Sooner or later someone is going to wonder about the "shortbed" part:

Here's what it looked like before, at least the frame part:

Here's what it looks like after yesterday's fun:

It's missing 15" now, which should put the wheelbase in the 117" range. Maybe a bit more since our SAS brackets will move the axle forward a bit.

Here's the splice under the cab, it'll have a diamond shaped reinforcing patch when it's finished.

Little weird huh? Dad's old dually had 4.56's with a 465/205 and only ran 32" tires so I guess technically it had pretty deep gears. But we never really wheeled it. Our cheap truck now has a 465/205 with 4.10's and 37's and it did great on the hole in the rock trail but that's not really very technical. I ran my wife's stock '97 tacoma on hole in the rock with a 5 speed and it brought some suck in a few places, similar trips with the family '84 S-10 did the same. This will be fun.
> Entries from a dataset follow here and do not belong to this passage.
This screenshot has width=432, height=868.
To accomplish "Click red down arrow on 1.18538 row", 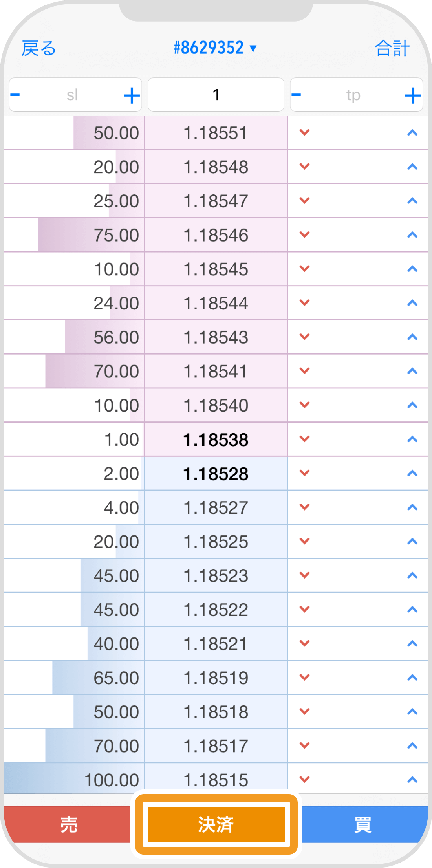I will click(x=305, y=439).

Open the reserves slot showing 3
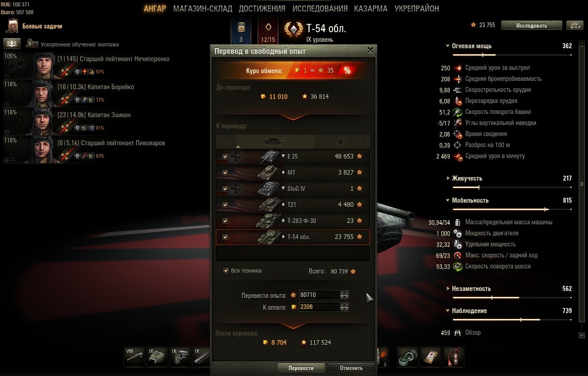(241, 32)
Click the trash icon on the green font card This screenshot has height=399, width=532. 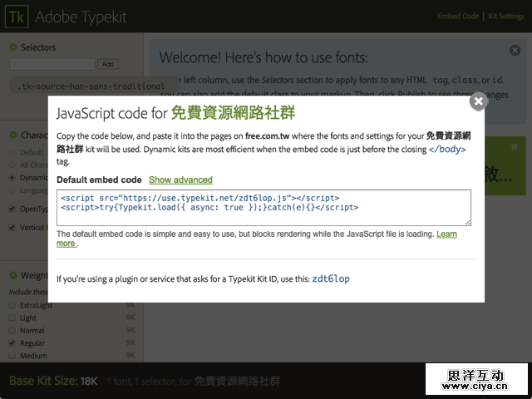click(515, 147)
I like your main eye idea norby, it might even work out to run a heavy wall sleeve all the way through the frame for the bolt. We didn't think that much about it. I think it's a marine corp motto, "a good plan now is better than a perfect plan later", or something like that. We're using some of that ideology now.

Today we started with the rough cut frame looking like this:

And ended with it looking like this:


There is a LOT of cleanup involved with this process, holy cow. We went a little far with it maybe, the front crossmember looks like this now:

In other news today, the ARB is in the front housing, then we realized we didn't add plug welds to it like we usually do so we have that problem to address. The dash is loose in the truck so we can run the cage through the front of it and I think that's about it. We have the new PSC box in there now so we can place some new crossmember parts and we might call it a night a bit early.
Now that the heavy grinding is done we can start bolting brackets on and finish assembling the front of the motor and move back with the drivetrain. Material for the bed showed up today too so it's time to bend the B pillar and start working from there on the bed and the interior cage. Holy cow there's a lot going on!

We did some mockup with the 40s to verify some bed dimensions:

And couldn't resist sticking the tire in the front fender to see what it looks like. it looks like it's going to take some work to make it fit.

Thanks guys, quack update since I'm working from my phone...

203 on the 4500

05 installed. Bed framework is on the table now, I'll get ashot tomorrow.


the bed is taking shape. We're going to use a 99 suburban gas tank that will sit at the front of the bed and the tire will ride behind it.

I mounted the res for the power steering today, along with the ARB compressor. Buddy Alex Santiago, came up for the weekend and wired the aux fan override and the clutch safety bypass among a whole bunch of other things.

Ok, I have a keyboard now and can answer some questions.

4L80 problems:
On the original crewcab build (the green year "texas tour", '07) we had trans #1 in the truck through the build process and thought we'd better test it out a week or so before we were supposed to leave. This trans was rebuilt by a local builder who did great work for us, like my 700R4 that's still alive. He installed the trans-go full manual VB kit that involves some tricky work apparently.
Can't remember the specific problem but it either didn't have 2nd gear or locked up in 1st.
Spickler lets us borrow his trans by a different builder with the same kit. My aunt picks it up for us since we're all hands on deck building, then we put it in and it either doesn't have 2nd gear or locks up in 1st. We probe the valvebody and try to troubleshoot it ourselves but give up on it due to time.
Trans #3 was an off the shelf rebuild from a shop in Grand Junction combined with a Compushift kit and I do have to say it was flawless. It bolted in, the harness was total plug and play and it worked great. I had about $1700 figured on the 1st trans and ended up with more than double that by the time we were done. But it was good.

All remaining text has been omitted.